A city that started as the dream of politicians and planners in the late 1960s is now home to almost 270,000 residents and 11,000 businesses, and is a cultural artefact in its own right.  Today, Milton Keynes forms a model for new cities worldwide, with developments in India and China based on the proven MK formula.

On January 23rd 1967, Housing Minister Anthony Greenwood read an Act of Parliament to the House of Commons that fired the starting gun for the creation of a unique green metropolis on 8,850 HA of farmland and undeveloped villages, positioned perfectly in the heart of England, roughly equidistant from London, Birmingham, Leicester, Oxford and Cambridge.  

Throughout the 1980s, 90s and 2000s, Milton Keynes was the fastest growing economy in the UK. It contributes over £10 billion of the nation’s Gross Value Added (GVA) economic output and has the UK’s third highest start-up rate and its fourth highest density of businesses.  Last year the National Infrastructure Commission launched its interim report into the Cambridge – MK – Oxford corridor stating Milton Keynes could become a global showcase for science, technology and innovation – effectively Britain’s Silicon Valley.  Innovative, knowledge-based businesses are significant investors in Milton Keynes, with a third of its employment in this sector compared a quarter nationwide.

Showing a sense of humour, in 2016 Milton Keynes launched the Unexpected MK campaign challenging people's pre-conceived ideas of the city.  

Adverts included “Nothing but roundabouts they said” featuring images of rolling landscape, and “No history they said” alongside an artwork of Sir Alan Turing – father of the modern computer and codebreaking genius.  His wartime base, Bletchley Park in Milton Keynes, is an internationally recognised heritage attraction.
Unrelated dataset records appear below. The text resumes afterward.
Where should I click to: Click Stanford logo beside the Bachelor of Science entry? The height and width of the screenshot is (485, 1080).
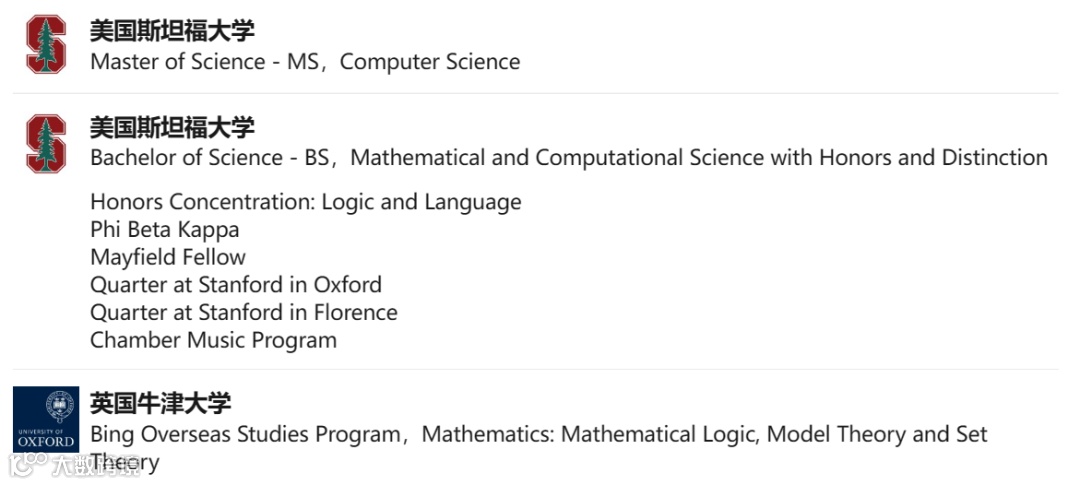(45, 143)
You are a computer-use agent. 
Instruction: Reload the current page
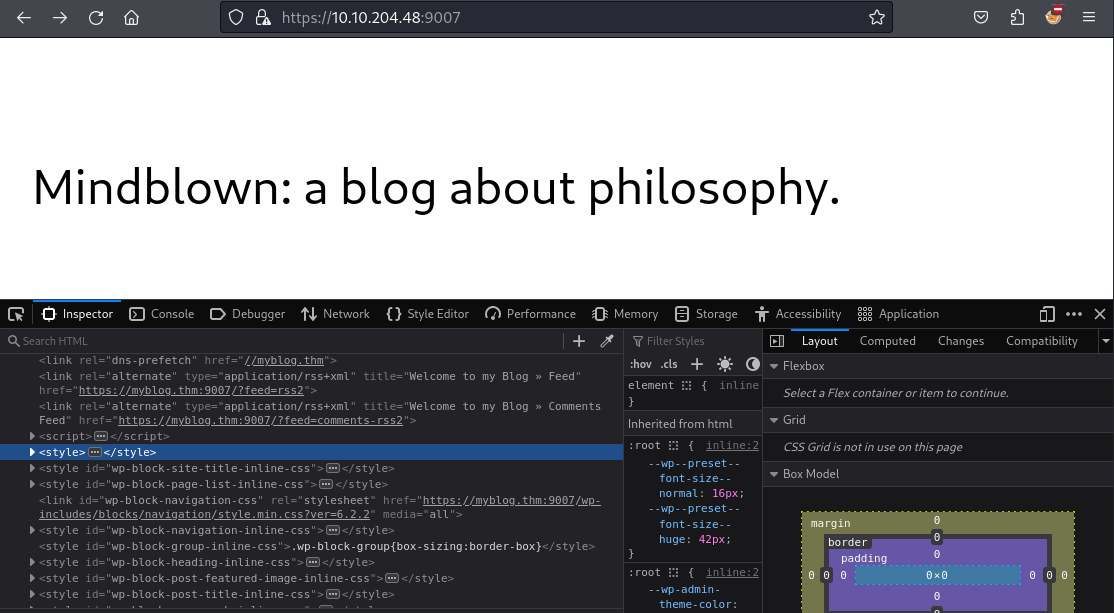96,16
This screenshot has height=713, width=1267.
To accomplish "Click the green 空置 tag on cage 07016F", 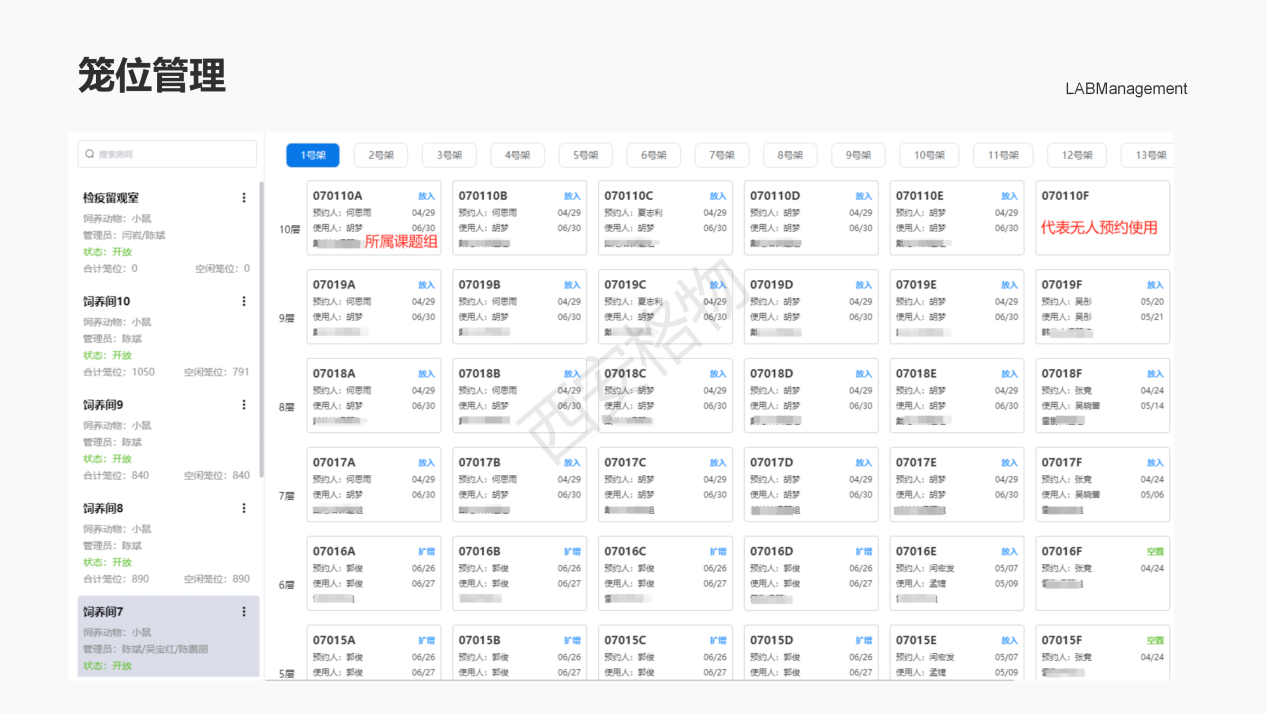I will point(1155,550).
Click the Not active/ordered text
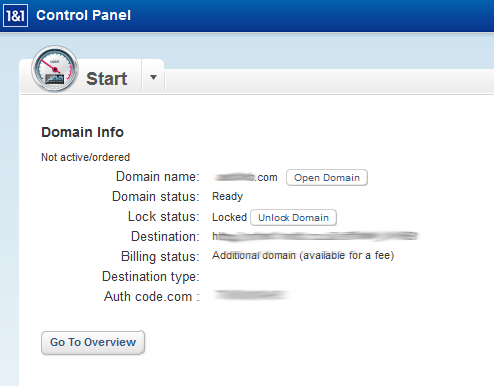 point(85,157)
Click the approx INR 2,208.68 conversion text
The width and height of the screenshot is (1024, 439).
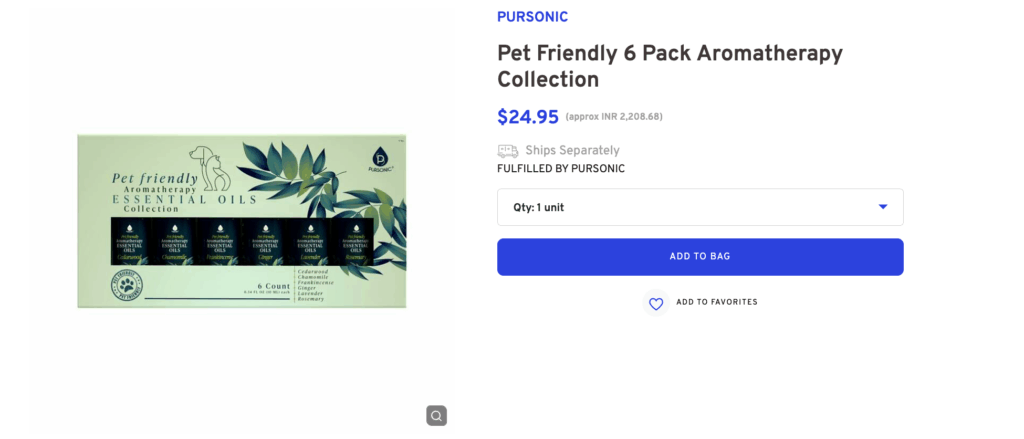613,117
Around two-fifths of Milton Keynes is open space, with residents never more than half a mile from parkland.  With 15 lakes and 11 miles of canals, the city has more bridges than Venice and more shoreline than the island of Jersey.  There are more than twenty two million trees and shrubs, around 100 for every resident, and more than 180 miles of dedicated bridleways, footpaths and cycletracks.
 
Cllr Pete Marland, Leader of Milton Keynes Council said: “People came to MK to be part of something new where everyone could shape their place called home.  This created a community keen to progress and move forward.  We’re incredibly proud of the progress that MK, its residents, businesses and organisations have made in its first fifty years and we are as ambitious and optimistic for the future.  As originally designed, nothing stands still in Milton Keynes and we’re ready for our next phase of growth.”